(Records from a data source)

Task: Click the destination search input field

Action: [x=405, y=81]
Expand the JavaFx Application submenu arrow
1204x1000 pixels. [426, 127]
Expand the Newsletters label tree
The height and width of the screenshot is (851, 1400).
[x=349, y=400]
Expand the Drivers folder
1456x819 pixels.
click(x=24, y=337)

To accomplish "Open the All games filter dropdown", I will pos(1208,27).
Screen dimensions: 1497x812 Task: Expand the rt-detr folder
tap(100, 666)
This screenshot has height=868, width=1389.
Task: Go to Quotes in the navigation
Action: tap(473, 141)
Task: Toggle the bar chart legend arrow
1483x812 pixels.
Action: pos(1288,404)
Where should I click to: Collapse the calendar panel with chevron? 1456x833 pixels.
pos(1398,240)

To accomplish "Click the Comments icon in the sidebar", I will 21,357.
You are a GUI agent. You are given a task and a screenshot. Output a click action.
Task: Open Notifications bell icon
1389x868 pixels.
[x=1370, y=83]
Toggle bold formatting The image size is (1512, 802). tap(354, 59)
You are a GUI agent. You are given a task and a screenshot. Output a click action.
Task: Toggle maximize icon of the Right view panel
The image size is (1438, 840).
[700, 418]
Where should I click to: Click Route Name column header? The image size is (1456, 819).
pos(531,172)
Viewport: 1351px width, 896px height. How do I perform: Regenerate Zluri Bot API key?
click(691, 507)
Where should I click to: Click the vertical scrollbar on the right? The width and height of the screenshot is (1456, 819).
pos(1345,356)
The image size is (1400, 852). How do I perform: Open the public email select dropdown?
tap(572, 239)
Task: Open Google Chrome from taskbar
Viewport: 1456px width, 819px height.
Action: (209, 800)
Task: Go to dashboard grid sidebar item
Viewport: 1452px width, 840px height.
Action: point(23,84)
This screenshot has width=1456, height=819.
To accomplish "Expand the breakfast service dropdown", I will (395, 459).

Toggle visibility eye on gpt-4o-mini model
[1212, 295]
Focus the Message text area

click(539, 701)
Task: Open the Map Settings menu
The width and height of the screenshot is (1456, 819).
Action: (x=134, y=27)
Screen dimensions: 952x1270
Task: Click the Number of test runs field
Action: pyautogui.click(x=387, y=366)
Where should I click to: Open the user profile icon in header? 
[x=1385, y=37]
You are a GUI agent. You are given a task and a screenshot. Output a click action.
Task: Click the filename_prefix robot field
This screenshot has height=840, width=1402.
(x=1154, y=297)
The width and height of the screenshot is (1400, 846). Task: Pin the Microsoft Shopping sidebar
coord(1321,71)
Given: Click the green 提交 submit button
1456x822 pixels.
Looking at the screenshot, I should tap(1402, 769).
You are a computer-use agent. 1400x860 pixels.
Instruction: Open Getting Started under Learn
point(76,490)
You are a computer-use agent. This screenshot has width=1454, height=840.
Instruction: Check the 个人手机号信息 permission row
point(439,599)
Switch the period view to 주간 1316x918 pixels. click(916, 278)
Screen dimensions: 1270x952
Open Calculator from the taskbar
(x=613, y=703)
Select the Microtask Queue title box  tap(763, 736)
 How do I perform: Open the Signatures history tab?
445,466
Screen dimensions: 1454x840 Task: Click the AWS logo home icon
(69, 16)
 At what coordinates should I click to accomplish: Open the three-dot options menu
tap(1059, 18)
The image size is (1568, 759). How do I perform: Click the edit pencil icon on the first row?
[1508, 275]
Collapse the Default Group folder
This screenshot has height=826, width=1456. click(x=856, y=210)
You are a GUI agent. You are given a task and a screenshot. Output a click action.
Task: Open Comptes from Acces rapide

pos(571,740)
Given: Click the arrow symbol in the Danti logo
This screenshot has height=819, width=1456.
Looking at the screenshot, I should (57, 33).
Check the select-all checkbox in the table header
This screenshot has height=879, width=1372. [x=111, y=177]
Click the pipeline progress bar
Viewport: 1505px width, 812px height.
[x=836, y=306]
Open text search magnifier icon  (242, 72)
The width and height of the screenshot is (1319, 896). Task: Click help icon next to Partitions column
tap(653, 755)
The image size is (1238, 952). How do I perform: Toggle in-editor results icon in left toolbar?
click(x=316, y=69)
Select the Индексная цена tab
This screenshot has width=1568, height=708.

WORK TASK: Without altering anything, print all of the data again.

THE ANSWER:
Task: Click the destination search input field

Action: [x=405, y=81]
Expand the JavaFx Application submenu arrow
1204x1000 pixels. [426, 127]
Expand the Newsletters label tree
The height and width of the screenshot is (851, 1400).
[x=349, y=400]
Expand the Drivers folder
1456x819 pixels.
click(x=24, y=337)

To accomplish "Open the All games filter dropdown", I will pos(1208,27).
Screen dimensions: 1497x812 Task: Expand the rt-detr folder
tap(100, 666)
This screenshot has height=868, width=1389.
Task: Go to Quotes in the navigation
Action: tap(473, 141)
Task: Toggle the bar chart legend arrow
1483x812 pixels.
Action: pos(1288,404)
Where should I click to: Collapse the calendar panel with chevron? 1456x833 pixels.
pos(1398,240)

To accomplish "Click the Comments icon in the sidebar", I will 21,357.
You are a GUI agent. You are given a task and a screenshot. Output a click action.
Task: Open Notifications bell icon
1389x868 pixels.
[x=1370, y=83]
Toggle bold formatting The image size is (1512, 802). tap(354, 59)
You are a GUI agent. You are given a task and a screenshot. Output a click action.
Task: Toggle maximize icon of the Right view panel
The image size is (1438, 840).
[700, 418]
Where should I click to: Click Route Name column header? The image size is (1456, 819).
pos(531,172)
Viewport: 1351px width, 896px height. How do I perform: Regenerate Zluri Bot API key?
click(691, 507)
Where should I click to: Click the vertical scrollbar on the right? The width and height of the screenshot is (1456, 819).
pos(1345,356)
The image size is (1400, 852). How do I perform: Open the public email select dropdown?
tap(572, 239)
Task: Open Google Chrome from taskbar
Viewport: 1456px width, 819px height.
Action: (209, 800)
Task: Go to dashboard grid sidebar item
Viewport: 1452px width, 840px height.
Action: point(23,84)
This screenshot has width=1456, height=819.
To accomplish "Expand the breakfast service dropdown", I will (395, 459).

Toggle visibility eye on gpt-4o-mini model
[1212, 295]
Focus the Message text area

click(539, 701)
Task: Open the Map Settings menu
The width and height of the screenshot is (1456, 819).
Action: (x=134, y=27)
Screen dimensions: 952x1270
Task: Click the Number of test runs field
Action: pyautogui.click(x=387, y=366)
Where should I click to: Open the user profile icon in header? 
[x=1385, y=37]
You are a GUI agent. You are given a task and a screenshot. Output a click action.
Task: Click the filename_prefix robot field
This screenshot has height=840, width=1402.
(x=1154, y=297)
The width and height of the screenshot is (1400, 846). Task: Pin the Microsoft Shopping sidebar
coord(1321,71)
Given: Click the green 提交 submit button
1456x822 pixels.
Looking at the screenshot, I should tap(1402, 769).
You are a computer-use agent. 1400x860 pixels.
Instruction: Open Getting Started under Learn
point(76,490)
You are a computer-use agent. This screenshot has width=1454, height=840.
Instruction: Check the 个人手机号信息 permission row
point(439,599)
Switch the period view to 주간 1316x918 pixels. click(916, 278)
Screen dimensions: 1270x952
Open Calculator from the taskbar
(x=613, y=703)
Select the Microtask Queue title box  tap(763, 736)
 How do I perform: Open the Signatures history tab?
445,466
Screen dimensions: 1454x840 Task: Click the AWS logo home icon
(69, 16)
 At what coordinates should I click to accomplish: Open the three-dot options menu
tap(1059, 18)
The image size is (1568, 759). How do I perform: Click the edit pencil icon on the first row?
[1508, 275]
Collapse the Default Group folder
This screenshot has height=826, width=1456. click(x=856, y=210)
You are a GUI agent. You are given a task and a screenshot. Output a click action.
Task: Open Comptes from Acces rapide

pos(571,740)
Given: Click the arrow symbol in the Danti logo
This screenshot has height=819, width=1456.
Looking at the screenshot, I should (57, 33).
Check the select-all checkbox in the table header
This screenshot has height=879, width=1372. [x=111, y=177]
Click the pipeline progress bar
Viewport: 1505px width, 812px height.
[x=836, y=306]
Open text search magnifier icon  (242, 72)
The width and height of the screenshot is (1319, 896). Task: Click help icon next to Partitions column
tap(653, 755)
The image size is (1238, 952). How do I perform: Toggle in-editor results icon in left toolbar?
click(x=316, y=69)
Select the Индексная цена tab
This screenshot has width=1568, height=708.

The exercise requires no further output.